Secondly, the government should continue to increase investment in manufacturing and encourage independent innovation. The secondary industry, especially the manufacturing, has been the pillar industry of national economic development. Due to the high credit risk and long loan term of manufacturing, loan funds are often limited. However, the trade disputes between China and United States in 2019 made China soberly aware that technological progress ultimately depended on independent innovation rather than technology import. To become a technological power, a country also needs continuous innovation and development in manufacturing. Without mastering the core technology, China cannot easily turn industrial structure to relying on the tertiary industry to support economic growth. This is an important strategic development stage that China is in and cannot be crossed. China should consider giving sufficient financial support, including bank credit, to manufacturing enterprises with innovative spirit and Frontier technology development potential. CBIRC may adjust its capital adequacy ratio appropriately under the circumstances of controllable risks. Meanwhile, banks need to adjust credit structure within the secondary industry loan enterprises, reduce their nonperforming loan ratio, and promote their innovative development.

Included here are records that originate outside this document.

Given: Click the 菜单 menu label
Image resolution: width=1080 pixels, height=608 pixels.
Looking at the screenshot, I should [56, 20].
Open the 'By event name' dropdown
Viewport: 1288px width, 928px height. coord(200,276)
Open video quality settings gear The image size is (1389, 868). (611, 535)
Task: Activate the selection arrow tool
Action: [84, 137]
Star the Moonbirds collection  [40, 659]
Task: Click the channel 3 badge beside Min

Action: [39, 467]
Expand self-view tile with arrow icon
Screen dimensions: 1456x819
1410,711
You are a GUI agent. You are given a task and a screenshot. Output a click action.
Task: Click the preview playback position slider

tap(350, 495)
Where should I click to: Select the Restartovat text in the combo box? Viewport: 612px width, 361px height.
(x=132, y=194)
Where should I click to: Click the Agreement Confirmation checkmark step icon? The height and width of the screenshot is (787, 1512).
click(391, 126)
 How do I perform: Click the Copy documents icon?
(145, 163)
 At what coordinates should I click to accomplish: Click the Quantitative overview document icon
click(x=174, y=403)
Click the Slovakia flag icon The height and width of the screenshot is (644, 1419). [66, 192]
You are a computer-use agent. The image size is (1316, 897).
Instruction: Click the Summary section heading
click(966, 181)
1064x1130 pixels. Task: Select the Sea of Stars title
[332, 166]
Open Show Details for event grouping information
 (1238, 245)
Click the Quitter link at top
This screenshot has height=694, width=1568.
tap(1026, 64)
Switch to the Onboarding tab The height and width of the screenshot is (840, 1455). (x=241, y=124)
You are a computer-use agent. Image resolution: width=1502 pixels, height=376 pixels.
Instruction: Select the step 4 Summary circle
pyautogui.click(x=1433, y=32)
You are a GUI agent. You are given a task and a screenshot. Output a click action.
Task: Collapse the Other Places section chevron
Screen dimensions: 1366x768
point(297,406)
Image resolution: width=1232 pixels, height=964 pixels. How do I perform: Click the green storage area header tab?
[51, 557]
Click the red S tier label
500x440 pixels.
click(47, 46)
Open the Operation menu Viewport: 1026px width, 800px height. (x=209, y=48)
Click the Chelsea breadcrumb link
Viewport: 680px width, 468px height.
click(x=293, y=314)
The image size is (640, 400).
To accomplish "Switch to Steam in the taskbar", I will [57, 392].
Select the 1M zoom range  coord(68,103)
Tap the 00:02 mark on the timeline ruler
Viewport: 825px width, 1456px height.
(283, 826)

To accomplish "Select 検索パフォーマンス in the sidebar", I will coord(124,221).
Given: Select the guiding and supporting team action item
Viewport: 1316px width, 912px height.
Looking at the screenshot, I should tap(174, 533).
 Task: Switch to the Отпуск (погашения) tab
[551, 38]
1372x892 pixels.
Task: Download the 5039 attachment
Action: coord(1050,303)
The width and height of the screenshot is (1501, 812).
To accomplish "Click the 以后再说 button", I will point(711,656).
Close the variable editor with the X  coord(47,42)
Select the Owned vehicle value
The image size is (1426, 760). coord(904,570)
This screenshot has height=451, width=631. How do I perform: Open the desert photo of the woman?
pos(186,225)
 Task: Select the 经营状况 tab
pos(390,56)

Thirdly, China should formulate reasonable financial policies to ensure the effective operation of the market and reduce the degree of credit misallocation. On the one hand, the central government should break down the credit flow barrier and form a credit distribution mechanism. When the degree of credit marketization is low, factors outside the market will hinder the interindustry credit flow. The government should encourage credit market information sharing and gradually form a credit allocation mechanism. The purpose of this allocation mechanism is to (1) gradually reduce the capital investment in industries with large credit surplus; (2) warn them to re-examine the importance and rationality of credit investment; and (3) avoid the scale waste and structural imbalance of credit capital. This allocation mechanism gradually transfers part of the surplus credit resources to the industries that are short of credit in an orderly way to stimulate their economic growth potential. On the other hand, the credit misallocation cannot be reduced only by the self-correction of commercial banks. The misallocation of credit is not only related to the profit-seeking characteristics of commercial banks, but also related to the credit policy orientation of the government. The government should make rational use of interest rate policy, reserve ratio policy, and capital supervision policy to effectively guide the behavior of credit structure adjustment.

6.3. The Limitations

There are some limitations that will be addressed in future research. Firstly, the spatial weight matrix in the study is based on the data of 19 industries, which can be further subdivided. Secondly, more diversified methods will be used to study credit mismatches in future work.

Data Availability

The datasets used and/or analyzed during the current study are available from the corresponding author on reasonable request.

Conflicts of Interest

The authors have declared no conflicts of interest.

Authors’ Contributions

QY came up with the idea and drafted the manuscript. HZ collected the data and references and participated in validation and empirical analysis. Both authors wrote aspects of the main body of the article. All authors read and approved the final manuscript.

Acknowledgments

National Social Science Foundation of China (20BJY265) and 2018 Fundamental Scientific Research Funds for the Central Universities of China (ZY20180114).